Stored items
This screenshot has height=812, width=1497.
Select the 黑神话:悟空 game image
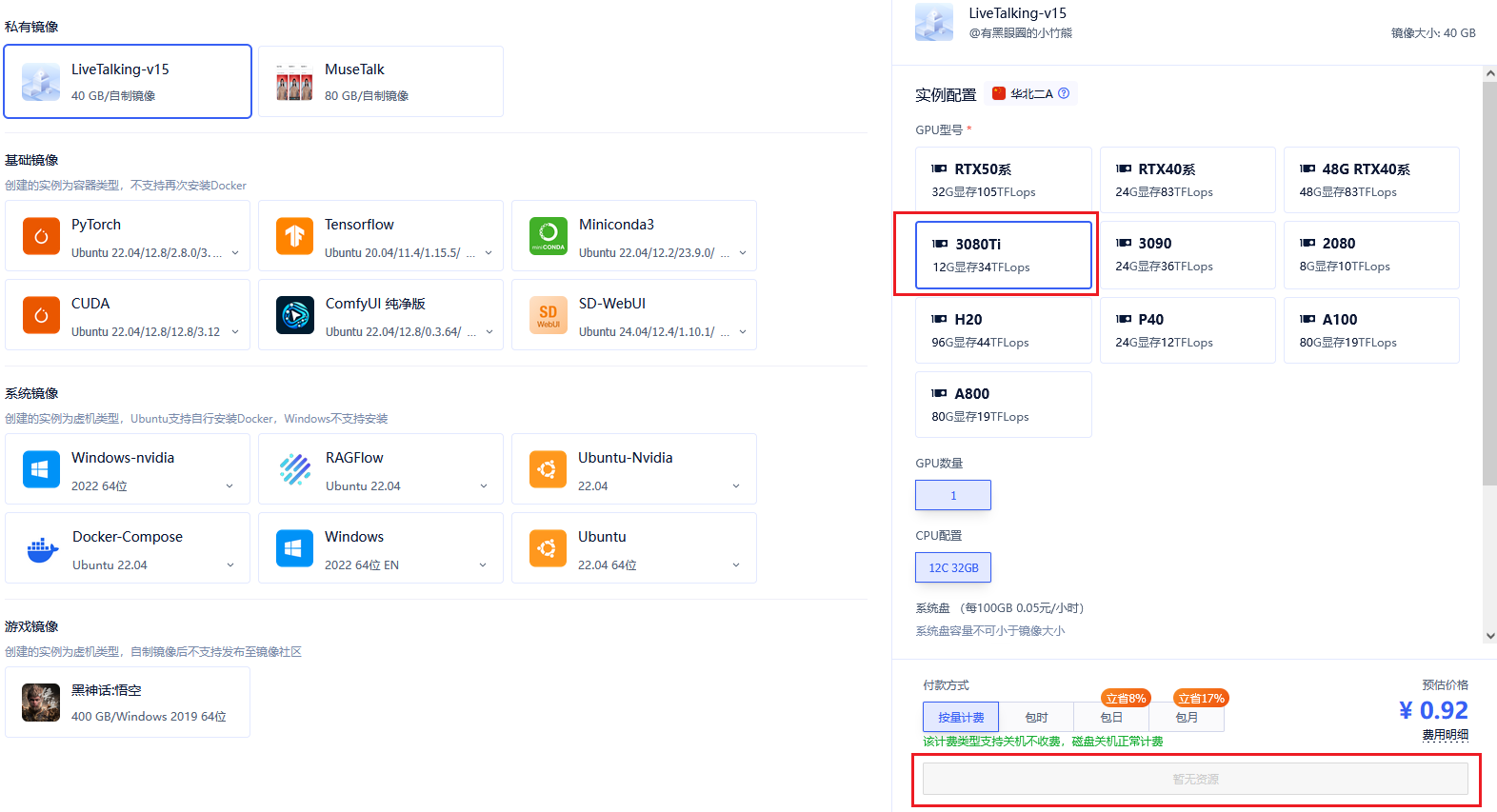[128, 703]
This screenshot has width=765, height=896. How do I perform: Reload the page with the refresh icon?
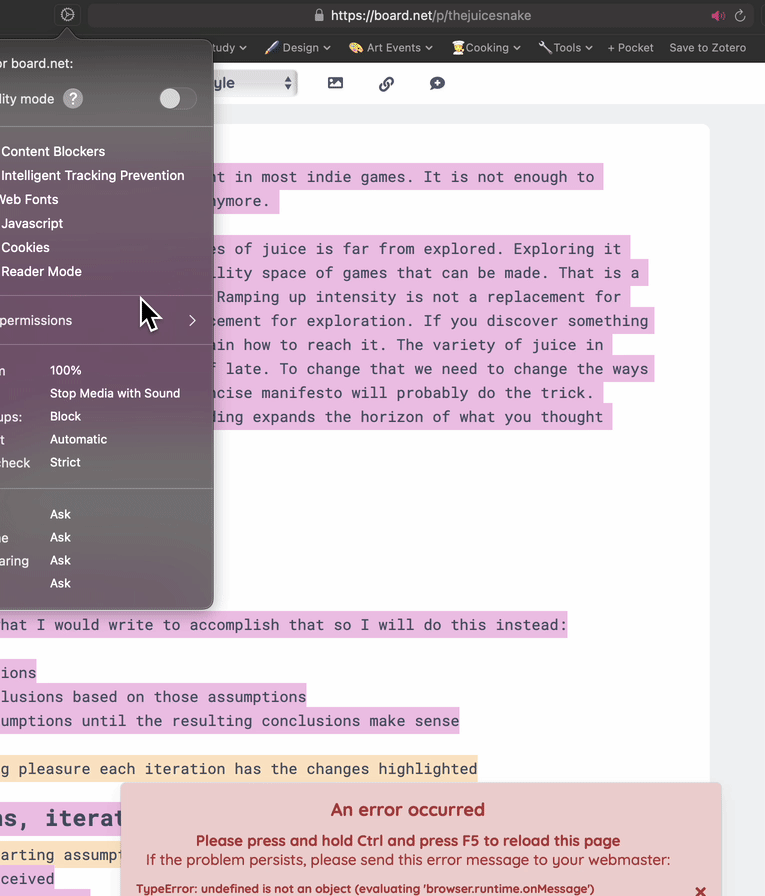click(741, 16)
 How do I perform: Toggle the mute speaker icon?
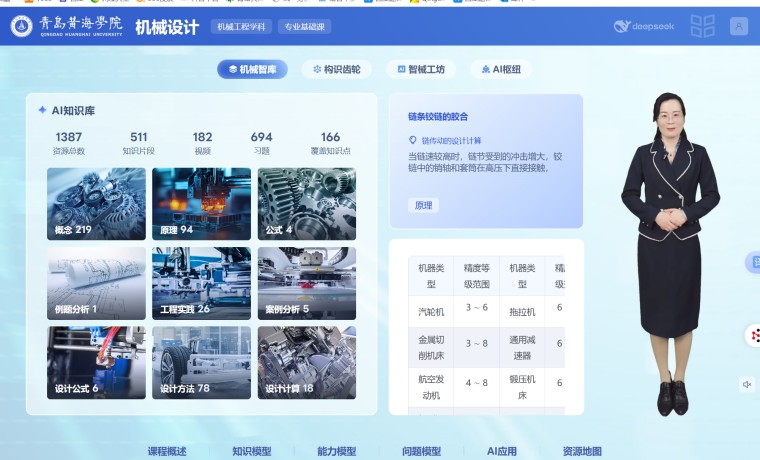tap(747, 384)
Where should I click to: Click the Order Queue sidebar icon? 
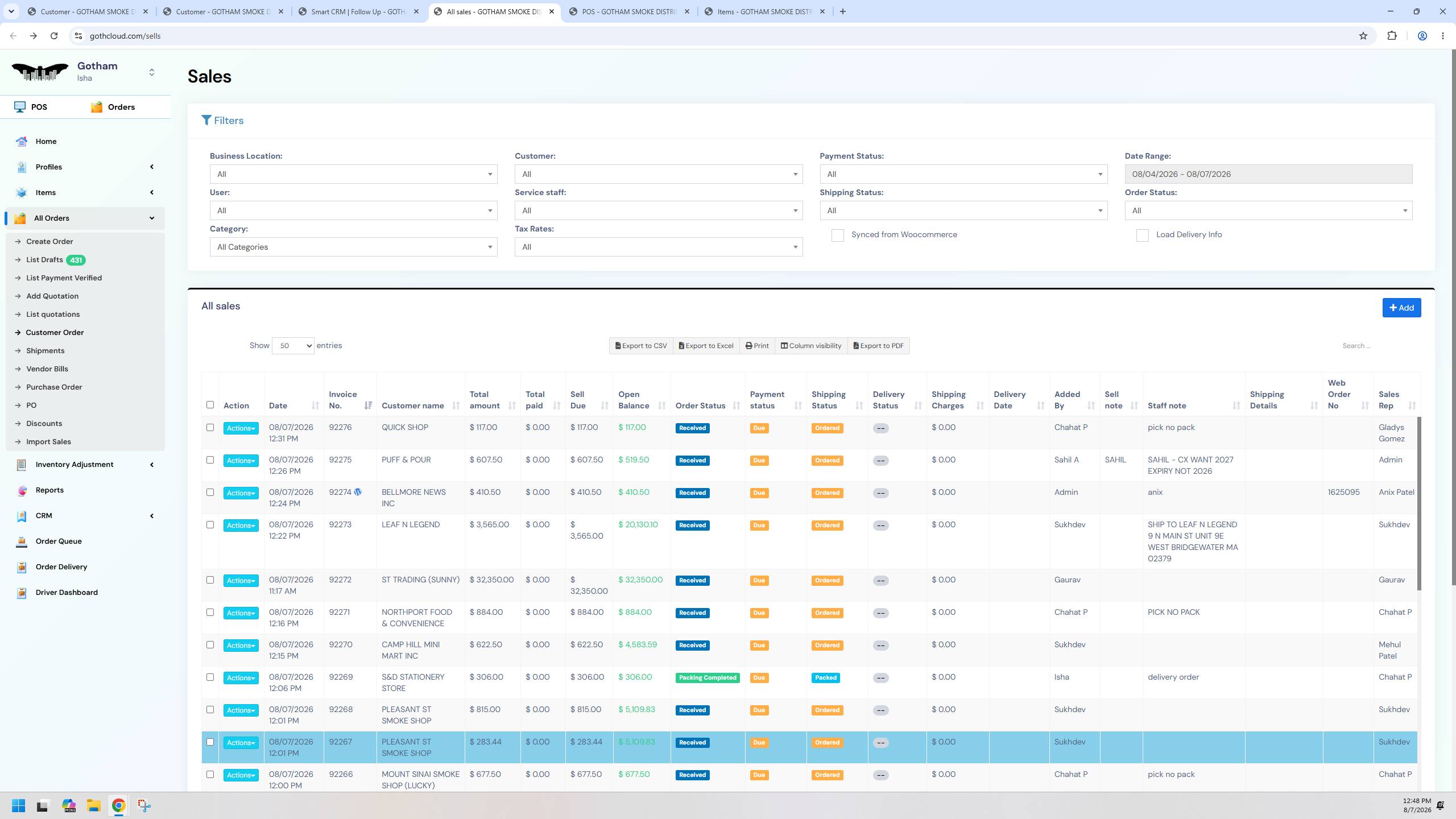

• _WORK TO COMPLETE_
Exactly the lines from the one containing "Select the 黑神话:悟空 game image" through the last line of the data above should be output, both ends included, with every picture left out.

• _RESULT_
Select the 黑神话:悟空 game image
[128, 703]
This screenshot has width=765, height=896. How do I perform: Reload the page with the refresh icon?
click(741, 16)
 How do I perform: Toggle the mute speaker icon?
tap(747, 384)
Where should I click to: Click the Order Queue sidebar icon? 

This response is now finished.